L’Allemagne obtient le feu vert de l’UE pour construire des centrales à gaz.

L'Allemagne obtient le feu vert de l'UE pour construire des centrales à gaz.

Garantir un approvisionnement énergétique fiable et abordable pour le secteur industriel de la première économie européenne, confrontée à une profonde crise industrielle, est une promesse emblématique de la coalition du chancelier Friedrich Merz.

 

Berlin est parvenue à un « accord de principe avec la Commission européenne sur les éléments clés » de sa « stratégie relative aux centrales électriques » dans le but de « garantir l’approvisionnement en électricité en Allemagne, conformément aux règles européennes », indique le ministère de l’Économie et de l’Énergie dans un communiqué, cité par l’AFP.

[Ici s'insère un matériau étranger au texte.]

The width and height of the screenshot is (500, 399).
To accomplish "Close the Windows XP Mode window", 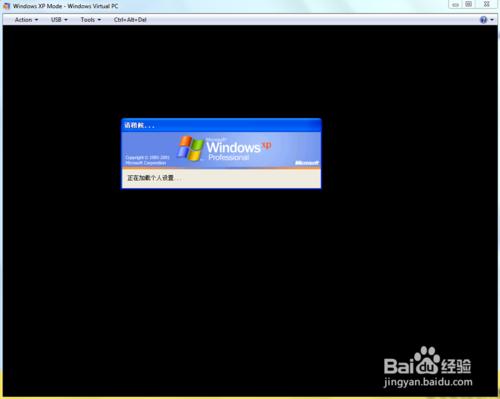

Des appels d’offres publics seront lancés à partir de 2026 pour pouvoir produire 12 gigawatts supplémentaires, dont 10 avec un « critère de long terme » qui permettra la construction de « centrales à gaz modernes et hautement efficaces », précise la même source.

L’objectif est de disposer d’une source d’énergie de réserve en cas de pénurie d’énergies renouvelables, en l’absence de soleil et de vent, un problème de plus en plus important avec l’augmentation de ces dernières dans le ‘mix’ énergétique allemand.

Les nouveaux équipements, qui doivent entrer en service « au plus tard » en 2031, « seront compatibles avec l’hydrogène et seront totalement décarbonés au plus tard en 2045 » grâce à des conversions par étapes, assure le ministère.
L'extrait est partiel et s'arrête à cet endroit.